GIVEN PASSAGE:
******

|Boso Peninsula - Crossing Tokyo Bay & Train to
Tateyama (Page-3) 1, 2, 3, 4, 5, 6, 7, 8, 9
From the shore, the bay just looks like a lot of water, but from the deck of the ferry - with a sea breeze blowing and among the many boats and ships out on the water - it's a completely different feeling. Reaching the other side....
Disembarking from the ferry, there is a ropeway about a ten-minute walk away that goes to the top of 329-meter Mount Nokogiri ("nokogiri" means "sawtooth", as the top of the mountain resembles a saw when viewed from the side - see above). From the top are views of the coastline and Tokyo Bay, with Tokyo just visible across the huge bay. Incidentally, Mt. Nokogiri is not a natural formation, but is the result of the mountain formerly being the source of "Boshu stone" up until around 1982. (The stone used in the western houses of Yokohama in the 19th century is reported to have come from here, ferried across the bay by boat.)
Within about a fifteen minute walk from the top of Mr. Nokogiri is the Nihonji Temple and the largest Buddha statue in Japan, with a height of 31.05 meters (see photo on Boso Peninsula index page). In contrast, the Kamakura Buddha statue is 13.35 meters and the Todaiji Buddha in Nara is 18.18 meters. (Note: The Todaiji Buddha is the tallest bronze Buddha statue in Japan, while the Nihonji Temple Buddha is carved from stone.)
On the trip I took these pictures on, I wanted to see more of the coast, so I skipped Mt. Nokogiri and went straight to the train station instead, where I caught a train down the coast to Tateyama. (I visited the Boso Peninsula several times though, and went to the top of Mt. Nokogiri on a subsequent trip.)
This type of train car (left, above) is getting pretty old - and has been (sadly) replaced on most lines with a newer type. It won't be long before these are gone as well. I like the old trains a lot better than the new ones. The new ones are lighter (aluminum), with better sealed windows that save energy and semi-asphyxiate the poor passengers. What else... they have nice looking seats made of synthetic materials that smell like chemicals, and the ceiling is loaded with brighter lighting. It's the curse of our times - sealed spaces that save energy, people overblasted with too much light, and air full of synthetic fumes. New designs seem to be for machines and not for people.... The old trains have rattling windows that let air (and oxygen) into the train; the older interiors don't smell... new... and - best of all - all the windows can be opened, and not just from the top, but from the bottom, or both sections slid up towards the ceiling to create one huge open space (not possible on newer trains due to safely reasons no doubt)....

******

ENTRIES PROVIDED:
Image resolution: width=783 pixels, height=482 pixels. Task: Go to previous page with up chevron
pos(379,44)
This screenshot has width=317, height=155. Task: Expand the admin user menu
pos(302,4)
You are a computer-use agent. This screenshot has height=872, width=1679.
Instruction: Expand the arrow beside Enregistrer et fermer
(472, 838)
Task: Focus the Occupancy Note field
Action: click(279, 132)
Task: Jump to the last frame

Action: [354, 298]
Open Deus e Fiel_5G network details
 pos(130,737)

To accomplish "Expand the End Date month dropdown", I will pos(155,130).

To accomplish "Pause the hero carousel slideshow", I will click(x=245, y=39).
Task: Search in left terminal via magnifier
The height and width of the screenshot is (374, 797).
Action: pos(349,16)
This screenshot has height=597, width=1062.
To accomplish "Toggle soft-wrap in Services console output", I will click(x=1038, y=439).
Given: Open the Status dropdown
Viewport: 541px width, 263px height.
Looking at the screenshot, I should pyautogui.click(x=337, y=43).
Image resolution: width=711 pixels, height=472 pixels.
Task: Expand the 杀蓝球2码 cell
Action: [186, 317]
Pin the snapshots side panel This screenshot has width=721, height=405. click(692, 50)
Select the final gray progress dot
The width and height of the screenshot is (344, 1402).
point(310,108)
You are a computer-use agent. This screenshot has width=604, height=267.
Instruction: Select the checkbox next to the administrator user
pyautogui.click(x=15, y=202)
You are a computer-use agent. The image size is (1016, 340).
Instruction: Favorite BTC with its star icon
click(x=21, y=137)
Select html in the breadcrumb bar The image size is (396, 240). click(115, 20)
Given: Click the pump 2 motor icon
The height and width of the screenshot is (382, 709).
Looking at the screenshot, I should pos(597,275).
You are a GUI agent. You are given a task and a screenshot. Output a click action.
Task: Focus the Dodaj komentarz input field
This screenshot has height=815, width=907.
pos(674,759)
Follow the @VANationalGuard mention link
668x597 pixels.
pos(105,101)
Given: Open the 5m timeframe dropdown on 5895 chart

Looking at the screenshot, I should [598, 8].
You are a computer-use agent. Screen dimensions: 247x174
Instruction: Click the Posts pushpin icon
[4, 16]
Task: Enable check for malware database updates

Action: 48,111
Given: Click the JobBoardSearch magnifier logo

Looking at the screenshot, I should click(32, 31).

******

WORK TO DO:
1) According to the Boso Peninsula travel page, how tall is the Buddha statue at Nihonji Temple?
2) Continue the Boso Peninsula travel page after its final sentence about the old train windows.

RESPONSES FOR EACH TASK:
1) 31.05 meters

2)
Tateyama is generally the last stop for the Uchibori Line trains, usually requiring a transfer to continue down the peninsula. On the day these pictures were taken, I got off the train here and walked over to the beach. In contrast with my displeasure over the sealed air in many new trains, I prefer the newer train stations in most cases, although really old stations are interesting in a historical sense.
The ocean currents from the south make the peninsula a little warmer than inland. The photo on the left above would have a lot more people in the summer....
Manhole covers have gotten quite interesting (above) just about everywhere. Some of them are even colorful! The street on the left (above) - keep in mind that there are the magical streets of old and new, and then there are the regular streets that could belong to just about any country.
Nearing Tateyama Castle (top of photo below), there is a park that you walk through on the way up to the castle - which dates back to 1590, although the original castle was destroyed in 1614, and the current building was constructed in 1982.
It's a pleasant walk up to the top; flower-lovers will find plenty to look at; and there's a museum in the castle building.
It was nice enough on top that I stayed there for awhile, taking pictures, looking at the scenery, and watching the sun sink into the ocean....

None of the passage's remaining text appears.